Excerpted records Block Start
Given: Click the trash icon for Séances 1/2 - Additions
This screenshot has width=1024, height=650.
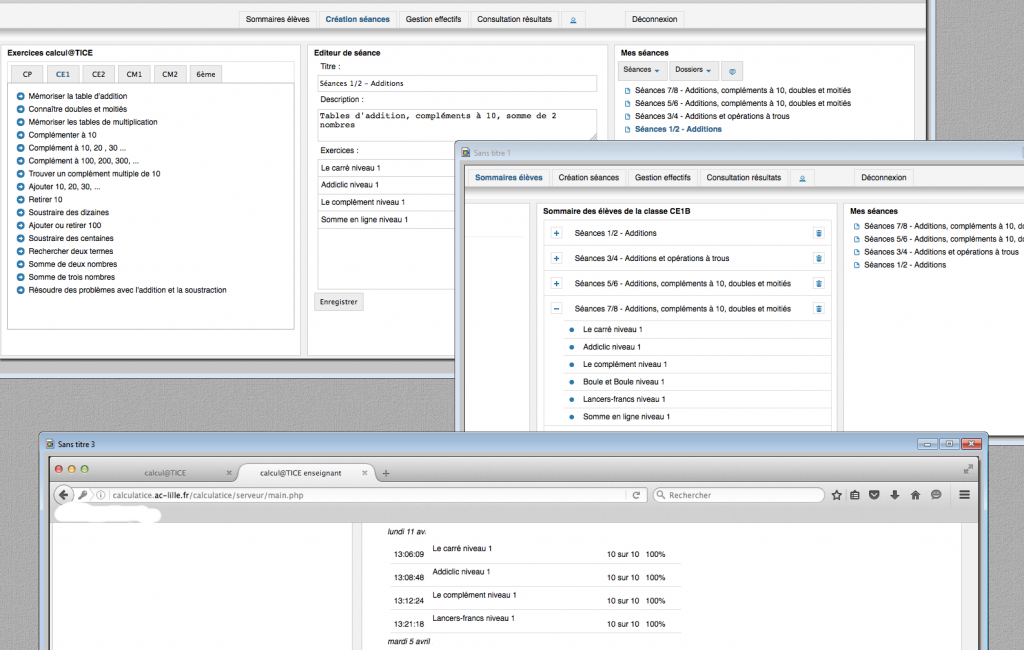Looking at the screenshot, I should [x=818, y=233].
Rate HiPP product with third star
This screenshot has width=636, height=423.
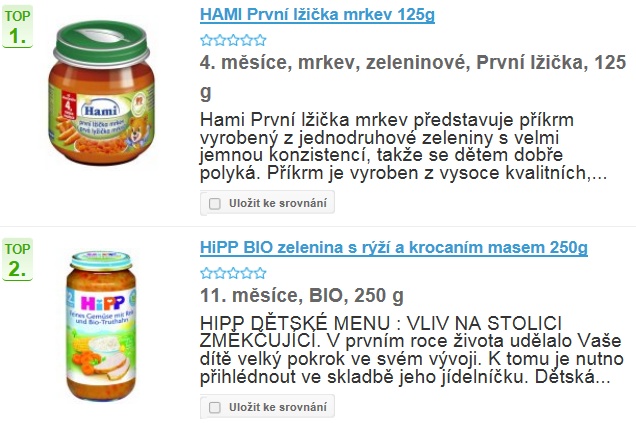pos(233,273)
Excerpted records Block End
** Directions for this task **
Restate word for word only the lines that run from the line holding "This screenshot has width=1024, height=650." to the end of the data, both ends kept, leaving every picture out.

** Solution below **
This screenshot has width=1024, height=650.
Looking at the screenshot, I should [x=818, y=233].
Rate HiPP product with third star
This screenshot has width=636, height=423.
pos(233,273)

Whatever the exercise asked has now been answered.